Uma semana depois, nova convocatória, mudança leve de postura, mas estrago feito. Um vai e volta de posição, um bate cabeça com o congresso, com os governadores de estado e interno, divergindo publicamente de seu próprio ministro da saúde. As pesquisas de opinião dos mais variados institutos todas mostrando a falta de confiança no presidente nessa luta. Uma média de 70% dos brasileiros não acreditando na capacidade de Bolsonar em arrostar a adversidade. O capitão perdeu a liderança, um dos seus principais ativos. Pouca gente esperava dele grandes erudições, mas a maioria esmagadora entendia que com ele haveria comando.
Lutar contra a realidade não é propriamente uma escolha inteligente para dar respostas a uma crise externa e que atinge pessoas diretamente. É fundamental saber a hora de falar e a hora de ficar calado. É impositivo entender o que as pessoas pensam, como afetar sua audiência, como construir um discurso que faça sentido às pessoas e principalmente, a forma de fazê-lo. A televisão diferente dos tuítes (muito usados pela comunicação presidencial) tem um componente chamado emoção. Não se pode só jogar uma ideia, tem que construí-la. Tem que impactar.

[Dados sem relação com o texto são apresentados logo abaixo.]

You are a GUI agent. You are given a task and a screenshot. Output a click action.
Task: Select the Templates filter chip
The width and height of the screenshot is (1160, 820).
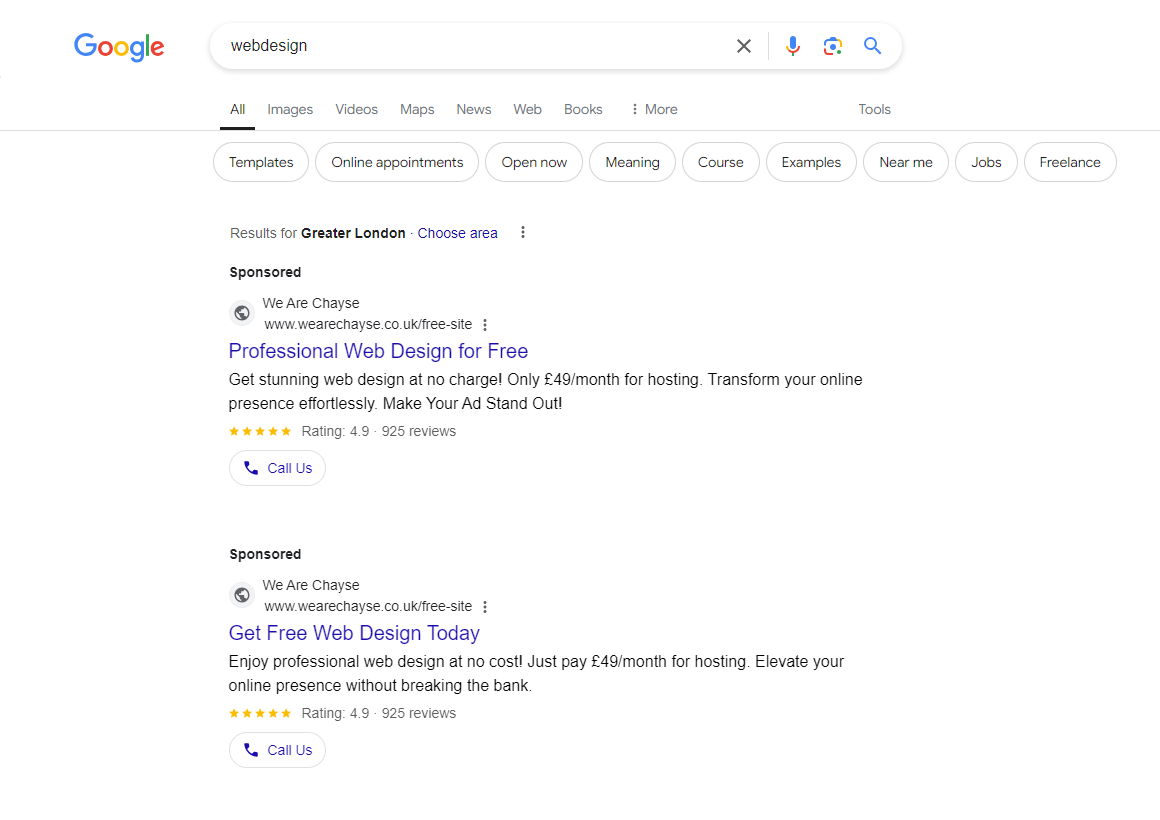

Bolsonaro teve 55% dos votos para presidente da República, no segundo turno de 2018. Isso significa que 45% do país não o escolheu. É um número significativo. Além do mais, parte desses 55% votaram no presidente, em função de rejeitarem mais o adversário, no caso o PT e a candidatura de um indicado por Lula, condenado e preso por corrupção. A comunicação do presidente deve levar isso em consideração sempre. Sua plateia não é composta somente de áulicos, esses são minorias e estão concentrados em estratos da sociedade. O resultado dessa incursão errônea do presidente, gerou uma grande parcela não de arrependidos do voto, já que a alternativa em nada agradava a quem optou por Bolsonaro, mas de decepcionados com a sua postura.
Grandes líderes já passaram por tormentas e conseguiram se reerguer. Entender o que fez de errado é o primeiro passo. Ter a coragem de recuar em batalhas infrutíferas é o que diferencia os comandantes vencedores. A epidemia deve durar mais um bom período e o tempo comunicacional é cada vez mais dinâmico, portanto, ainda há espaço para uma nova postura, um novo entendimento e a tentativa de reerguer a credibilidade no processo. Que o presidente se guie mais pela razão do que pela intuição e que seus próximos rugidos tenham efeito de liderança, ou correremos sérios riscos de só ouvirmos frágeis miados que mais geram insegurança e medo.
(*) Bruno Soller é estrategista político e especialista em pesquisas de opinião. Escreve às terças-feiras no portal Eleições Brasil.